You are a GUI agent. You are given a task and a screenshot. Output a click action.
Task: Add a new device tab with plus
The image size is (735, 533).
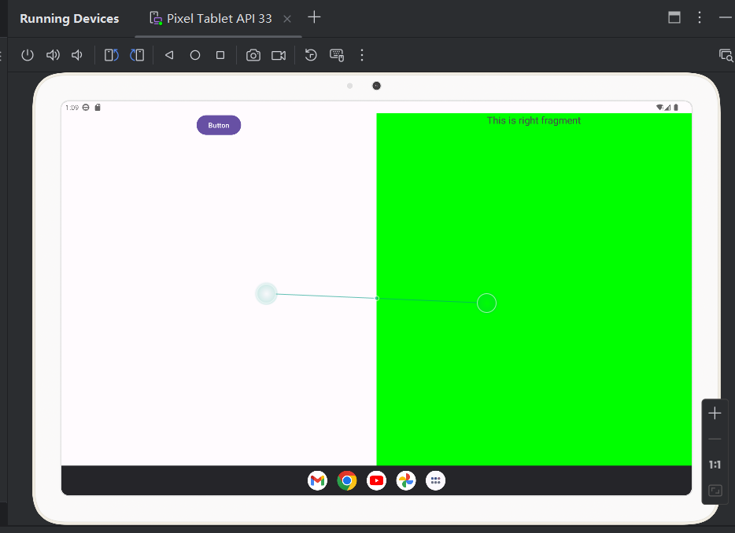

---

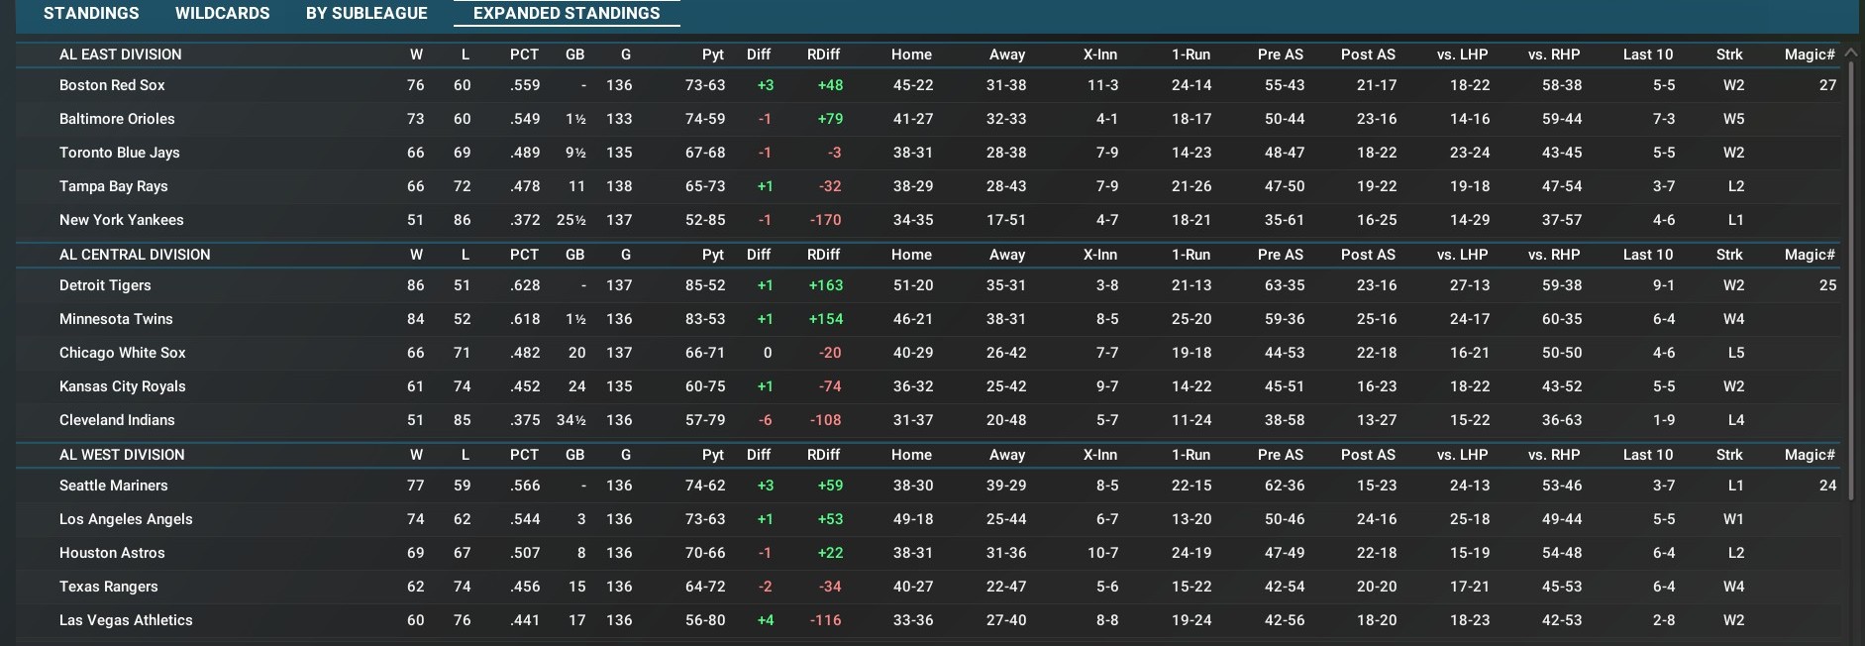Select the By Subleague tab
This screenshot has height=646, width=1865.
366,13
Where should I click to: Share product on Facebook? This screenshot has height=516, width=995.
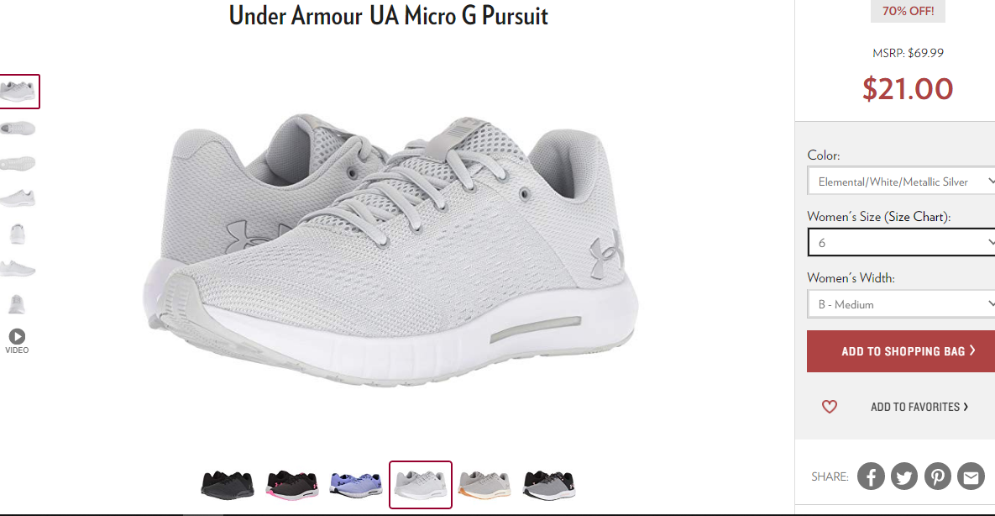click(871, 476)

▸ Task item: Print the lines above from the one with "Task: Add a new device tab with plus" through the one with "The image size is (735, 533).", both included, exactly as written and nothing more.

▸ Response:
Task: Add a new device tab with plus
The image size is (735, 533).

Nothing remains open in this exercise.